Peter Mattis writes for The Diplomat that talk of political reform has threatened the unity of the CCP and, as evidenced by a number of recent official Chinese media articles, has also stoked concern over the loyalty of the People’s Liberation Army to the party:
Mao Zedong’s famous dictum that “political power grows out of the barrel of a gun” and that “the Party commands the gun” highlights the role of the PLA and the People’s Armed Police as guarantors of CCP rule. At times of political uncertainty, the loyalty of the military (and now paramilitary) forces is the foundation that allows the party to take political risks. Breaking down entrenched interests in a system that has promoted cadres based on perpetuating the CCP is bound to create divisions within the party, because it changes the rules on rising officials who have a stake in the status quo and others who may fall if exposed.
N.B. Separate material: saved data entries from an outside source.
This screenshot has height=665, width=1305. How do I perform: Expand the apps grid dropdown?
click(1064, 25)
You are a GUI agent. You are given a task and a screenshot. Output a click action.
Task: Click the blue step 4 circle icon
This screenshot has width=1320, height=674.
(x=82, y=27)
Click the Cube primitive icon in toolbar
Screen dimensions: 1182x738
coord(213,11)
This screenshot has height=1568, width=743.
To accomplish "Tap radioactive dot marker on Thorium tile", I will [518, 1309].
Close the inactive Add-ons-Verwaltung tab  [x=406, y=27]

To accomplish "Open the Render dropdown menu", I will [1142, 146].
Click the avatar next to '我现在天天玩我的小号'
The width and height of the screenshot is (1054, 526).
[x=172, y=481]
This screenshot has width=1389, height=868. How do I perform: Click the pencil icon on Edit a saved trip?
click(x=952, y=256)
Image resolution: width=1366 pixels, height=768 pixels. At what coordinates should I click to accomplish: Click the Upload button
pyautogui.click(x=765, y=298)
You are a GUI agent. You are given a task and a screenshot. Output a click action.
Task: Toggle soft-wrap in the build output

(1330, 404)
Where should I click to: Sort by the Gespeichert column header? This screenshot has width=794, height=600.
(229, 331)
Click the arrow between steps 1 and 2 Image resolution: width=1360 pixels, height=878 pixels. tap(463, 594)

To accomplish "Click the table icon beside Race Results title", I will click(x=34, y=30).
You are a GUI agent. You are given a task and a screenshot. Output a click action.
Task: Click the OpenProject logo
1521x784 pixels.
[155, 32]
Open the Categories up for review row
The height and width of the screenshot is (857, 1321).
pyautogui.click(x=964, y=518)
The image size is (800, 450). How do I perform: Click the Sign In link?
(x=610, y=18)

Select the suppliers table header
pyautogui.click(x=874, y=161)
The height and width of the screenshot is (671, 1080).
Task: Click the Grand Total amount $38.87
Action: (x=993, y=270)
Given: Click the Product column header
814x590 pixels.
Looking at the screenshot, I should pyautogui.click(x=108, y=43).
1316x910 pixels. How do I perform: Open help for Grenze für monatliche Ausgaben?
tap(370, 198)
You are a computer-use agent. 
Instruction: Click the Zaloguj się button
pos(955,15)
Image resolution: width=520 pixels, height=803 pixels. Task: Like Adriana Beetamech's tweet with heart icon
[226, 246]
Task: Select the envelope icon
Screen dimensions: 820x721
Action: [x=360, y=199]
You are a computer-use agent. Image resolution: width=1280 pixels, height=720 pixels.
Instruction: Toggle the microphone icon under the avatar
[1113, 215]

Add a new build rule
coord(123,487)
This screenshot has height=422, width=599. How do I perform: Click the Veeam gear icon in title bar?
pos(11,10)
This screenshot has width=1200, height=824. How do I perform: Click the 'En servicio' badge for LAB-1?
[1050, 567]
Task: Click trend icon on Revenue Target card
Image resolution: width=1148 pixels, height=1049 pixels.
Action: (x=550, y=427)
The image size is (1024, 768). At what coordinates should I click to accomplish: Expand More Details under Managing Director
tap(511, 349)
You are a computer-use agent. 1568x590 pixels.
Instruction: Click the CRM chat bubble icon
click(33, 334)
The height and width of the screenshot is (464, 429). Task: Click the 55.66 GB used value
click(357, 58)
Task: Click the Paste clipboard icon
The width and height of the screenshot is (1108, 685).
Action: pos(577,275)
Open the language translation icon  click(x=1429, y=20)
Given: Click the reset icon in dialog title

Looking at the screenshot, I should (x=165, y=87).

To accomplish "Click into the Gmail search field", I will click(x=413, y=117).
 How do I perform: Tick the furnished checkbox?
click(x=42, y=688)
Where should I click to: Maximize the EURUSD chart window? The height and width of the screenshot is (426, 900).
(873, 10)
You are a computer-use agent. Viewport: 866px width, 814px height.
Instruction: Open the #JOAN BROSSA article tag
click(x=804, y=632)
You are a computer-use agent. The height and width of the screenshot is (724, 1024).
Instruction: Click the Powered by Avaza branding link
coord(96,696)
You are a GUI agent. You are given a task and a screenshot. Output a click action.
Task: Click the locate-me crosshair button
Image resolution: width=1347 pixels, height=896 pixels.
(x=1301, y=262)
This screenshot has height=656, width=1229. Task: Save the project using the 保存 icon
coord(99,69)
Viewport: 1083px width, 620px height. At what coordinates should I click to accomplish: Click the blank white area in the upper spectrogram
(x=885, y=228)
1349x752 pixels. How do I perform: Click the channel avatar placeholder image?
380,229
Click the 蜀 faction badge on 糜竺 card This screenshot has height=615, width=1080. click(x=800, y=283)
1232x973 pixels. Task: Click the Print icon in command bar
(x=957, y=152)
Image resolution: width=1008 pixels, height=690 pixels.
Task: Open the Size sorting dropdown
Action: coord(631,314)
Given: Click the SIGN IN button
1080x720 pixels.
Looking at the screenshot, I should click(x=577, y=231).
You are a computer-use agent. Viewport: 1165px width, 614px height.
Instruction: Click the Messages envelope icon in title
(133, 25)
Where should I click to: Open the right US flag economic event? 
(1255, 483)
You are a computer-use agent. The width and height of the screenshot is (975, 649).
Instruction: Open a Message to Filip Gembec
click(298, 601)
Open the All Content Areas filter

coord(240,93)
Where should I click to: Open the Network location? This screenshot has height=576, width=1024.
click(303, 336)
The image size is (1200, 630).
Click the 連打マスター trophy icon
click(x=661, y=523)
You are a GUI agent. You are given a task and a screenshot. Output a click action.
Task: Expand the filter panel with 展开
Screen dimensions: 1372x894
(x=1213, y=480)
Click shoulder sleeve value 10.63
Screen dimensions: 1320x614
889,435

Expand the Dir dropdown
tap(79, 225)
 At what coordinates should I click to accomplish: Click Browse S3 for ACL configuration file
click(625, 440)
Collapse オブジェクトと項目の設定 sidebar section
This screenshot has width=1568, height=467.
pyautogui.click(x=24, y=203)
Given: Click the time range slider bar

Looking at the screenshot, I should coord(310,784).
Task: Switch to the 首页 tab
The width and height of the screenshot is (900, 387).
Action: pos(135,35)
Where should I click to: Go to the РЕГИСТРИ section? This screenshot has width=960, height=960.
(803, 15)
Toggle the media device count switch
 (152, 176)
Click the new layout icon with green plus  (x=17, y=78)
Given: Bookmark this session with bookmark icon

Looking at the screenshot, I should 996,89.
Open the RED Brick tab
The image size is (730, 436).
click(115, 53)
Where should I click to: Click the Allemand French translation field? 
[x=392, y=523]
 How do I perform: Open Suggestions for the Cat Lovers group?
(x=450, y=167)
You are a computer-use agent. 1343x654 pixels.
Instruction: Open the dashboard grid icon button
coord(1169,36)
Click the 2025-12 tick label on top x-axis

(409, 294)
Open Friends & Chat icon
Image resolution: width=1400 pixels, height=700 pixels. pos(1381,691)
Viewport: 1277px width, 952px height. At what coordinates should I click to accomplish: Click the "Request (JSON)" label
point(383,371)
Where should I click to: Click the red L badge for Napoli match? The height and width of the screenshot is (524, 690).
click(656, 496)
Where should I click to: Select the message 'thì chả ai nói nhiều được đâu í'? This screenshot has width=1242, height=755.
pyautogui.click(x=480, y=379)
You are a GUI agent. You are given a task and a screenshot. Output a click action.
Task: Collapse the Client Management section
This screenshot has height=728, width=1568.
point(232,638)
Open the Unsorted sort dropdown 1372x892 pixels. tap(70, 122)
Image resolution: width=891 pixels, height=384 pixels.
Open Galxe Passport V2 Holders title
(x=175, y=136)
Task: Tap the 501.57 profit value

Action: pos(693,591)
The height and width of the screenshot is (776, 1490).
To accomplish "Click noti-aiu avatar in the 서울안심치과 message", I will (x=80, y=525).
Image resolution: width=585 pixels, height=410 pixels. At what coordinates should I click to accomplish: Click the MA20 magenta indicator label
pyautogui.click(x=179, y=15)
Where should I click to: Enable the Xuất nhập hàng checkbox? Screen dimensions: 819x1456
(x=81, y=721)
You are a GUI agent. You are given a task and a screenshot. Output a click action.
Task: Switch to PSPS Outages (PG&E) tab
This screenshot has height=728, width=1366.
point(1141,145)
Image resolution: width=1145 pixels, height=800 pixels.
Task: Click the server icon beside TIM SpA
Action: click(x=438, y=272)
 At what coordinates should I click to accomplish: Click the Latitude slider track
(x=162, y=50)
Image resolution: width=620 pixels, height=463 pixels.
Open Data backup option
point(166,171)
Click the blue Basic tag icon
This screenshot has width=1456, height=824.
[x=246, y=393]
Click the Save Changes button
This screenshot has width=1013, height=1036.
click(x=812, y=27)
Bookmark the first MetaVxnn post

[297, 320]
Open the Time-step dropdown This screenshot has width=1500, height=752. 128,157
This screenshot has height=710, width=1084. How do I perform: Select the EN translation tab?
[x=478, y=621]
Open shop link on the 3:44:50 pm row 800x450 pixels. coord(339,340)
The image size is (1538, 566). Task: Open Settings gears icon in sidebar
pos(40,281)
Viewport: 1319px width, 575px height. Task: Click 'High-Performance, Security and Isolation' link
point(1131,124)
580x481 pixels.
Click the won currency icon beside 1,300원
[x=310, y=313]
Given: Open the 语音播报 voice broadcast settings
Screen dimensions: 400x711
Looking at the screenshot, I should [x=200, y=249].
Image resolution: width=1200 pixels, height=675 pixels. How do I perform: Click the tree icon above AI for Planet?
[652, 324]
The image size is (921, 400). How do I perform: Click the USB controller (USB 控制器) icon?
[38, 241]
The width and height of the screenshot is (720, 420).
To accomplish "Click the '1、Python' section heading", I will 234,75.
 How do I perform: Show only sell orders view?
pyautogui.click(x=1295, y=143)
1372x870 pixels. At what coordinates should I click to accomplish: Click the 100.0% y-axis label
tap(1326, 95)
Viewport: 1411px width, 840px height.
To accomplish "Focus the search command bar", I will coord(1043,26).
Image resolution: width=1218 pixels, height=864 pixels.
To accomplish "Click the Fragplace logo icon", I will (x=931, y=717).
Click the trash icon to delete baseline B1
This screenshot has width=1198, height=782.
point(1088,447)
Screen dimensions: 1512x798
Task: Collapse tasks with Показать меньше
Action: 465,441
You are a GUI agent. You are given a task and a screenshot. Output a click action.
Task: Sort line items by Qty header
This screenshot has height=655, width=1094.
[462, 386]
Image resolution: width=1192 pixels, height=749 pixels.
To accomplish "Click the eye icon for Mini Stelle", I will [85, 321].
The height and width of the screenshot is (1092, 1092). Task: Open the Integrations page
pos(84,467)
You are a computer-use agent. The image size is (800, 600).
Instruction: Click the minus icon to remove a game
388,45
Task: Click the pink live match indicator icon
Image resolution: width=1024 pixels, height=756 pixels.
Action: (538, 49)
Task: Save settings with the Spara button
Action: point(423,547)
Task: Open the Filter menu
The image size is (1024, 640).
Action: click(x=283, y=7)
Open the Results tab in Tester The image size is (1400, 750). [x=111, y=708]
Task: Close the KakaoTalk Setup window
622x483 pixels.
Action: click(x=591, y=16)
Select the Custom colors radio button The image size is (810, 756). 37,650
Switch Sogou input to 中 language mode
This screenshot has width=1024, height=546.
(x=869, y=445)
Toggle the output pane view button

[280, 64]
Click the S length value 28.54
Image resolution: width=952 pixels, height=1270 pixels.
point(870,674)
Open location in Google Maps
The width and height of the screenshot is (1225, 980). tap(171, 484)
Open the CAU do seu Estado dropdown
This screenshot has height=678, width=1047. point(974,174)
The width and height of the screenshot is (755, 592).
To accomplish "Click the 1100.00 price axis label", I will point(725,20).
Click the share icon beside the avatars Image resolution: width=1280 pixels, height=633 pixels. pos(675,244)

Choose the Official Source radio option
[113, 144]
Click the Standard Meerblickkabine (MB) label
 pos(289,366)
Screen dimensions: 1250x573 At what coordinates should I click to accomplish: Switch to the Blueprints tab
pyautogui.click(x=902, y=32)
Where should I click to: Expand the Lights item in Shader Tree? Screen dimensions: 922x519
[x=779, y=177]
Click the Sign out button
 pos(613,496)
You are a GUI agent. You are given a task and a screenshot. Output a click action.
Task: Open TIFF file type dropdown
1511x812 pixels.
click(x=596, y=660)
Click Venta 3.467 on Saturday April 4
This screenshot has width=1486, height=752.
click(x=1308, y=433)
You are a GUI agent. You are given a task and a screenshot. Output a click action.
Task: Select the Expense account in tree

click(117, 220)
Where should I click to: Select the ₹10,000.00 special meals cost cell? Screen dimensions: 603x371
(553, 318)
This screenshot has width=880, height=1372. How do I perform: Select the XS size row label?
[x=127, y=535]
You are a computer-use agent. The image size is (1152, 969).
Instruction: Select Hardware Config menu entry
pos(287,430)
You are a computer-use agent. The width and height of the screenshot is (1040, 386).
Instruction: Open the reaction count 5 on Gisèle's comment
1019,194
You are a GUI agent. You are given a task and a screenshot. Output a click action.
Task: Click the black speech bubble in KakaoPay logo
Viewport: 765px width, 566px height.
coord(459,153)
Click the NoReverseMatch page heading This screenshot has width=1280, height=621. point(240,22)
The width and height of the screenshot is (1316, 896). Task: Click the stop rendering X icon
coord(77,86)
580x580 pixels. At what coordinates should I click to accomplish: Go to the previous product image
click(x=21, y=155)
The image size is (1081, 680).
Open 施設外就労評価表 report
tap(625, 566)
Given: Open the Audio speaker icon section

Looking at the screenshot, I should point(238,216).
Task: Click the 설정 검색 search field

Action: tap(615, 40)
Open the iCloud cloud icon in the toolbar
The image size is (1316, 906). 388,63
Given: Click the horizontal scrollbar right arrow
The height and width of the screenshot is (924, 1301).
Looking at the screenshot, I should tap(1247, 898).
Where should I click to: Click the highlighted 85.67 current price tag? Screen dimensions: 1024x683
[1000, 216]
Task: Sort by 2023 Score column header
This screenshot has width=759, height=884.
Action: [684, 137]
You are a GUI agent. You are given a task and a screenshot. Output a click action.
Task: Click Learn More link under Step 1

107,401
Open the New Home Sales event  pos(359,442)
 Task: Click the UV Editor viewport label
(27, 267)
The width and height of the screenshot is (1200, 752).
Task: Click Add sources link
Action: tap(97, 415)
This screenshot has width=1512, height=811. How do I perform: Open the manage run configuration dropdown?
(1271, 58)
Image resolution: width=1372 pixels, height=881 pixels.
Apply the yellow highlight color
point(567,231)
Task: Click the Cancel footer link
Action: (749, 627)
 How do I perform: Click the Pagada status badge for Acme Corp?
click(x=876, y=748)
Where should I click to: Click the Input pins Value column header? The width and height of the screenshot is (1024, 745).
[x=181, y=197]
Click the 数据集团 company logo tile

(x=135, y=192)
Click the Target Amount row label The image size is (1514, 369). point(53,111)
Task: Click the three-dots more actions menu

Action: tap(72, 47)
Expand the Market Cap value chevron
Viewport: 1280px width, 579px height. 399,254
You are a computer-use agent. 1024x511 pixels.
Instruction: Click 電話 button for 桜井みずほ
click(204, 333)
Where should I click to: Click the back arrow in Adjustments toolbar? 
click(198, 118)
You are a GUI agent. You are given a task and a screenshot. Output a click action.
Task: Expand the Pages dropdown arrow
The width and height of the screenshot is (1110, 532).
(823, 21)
Observers probably should see PLA loyalty as a prerequisite for political reform, when the challenge of reform involves breaking down an ossified party bureaucracy that seems to encourage corruption-based interest groups. And the constant refrain that CCP should control the PLA may be a sign that reform discussions are real, if uncertain in implementation.
Although some rumors about military nationalization may be true, this alternative explanation is plausible. If the PLA’s loyalty to the party, especially to Hu Jintao and Xi Jinping, cannot be assured, then there is little reason to expect Chinese leaders to risk a bruising debate capable of publicly splitting the leadership. The key lesson of the tumultuous events of 1989 was that leadership should not show public disunity. The PLA loyalty drumbeat suggests this is a real concern. Continuation probably should be taken as sign of growing instability within the leadership and an end to the current possibilities of internal CCP reforms.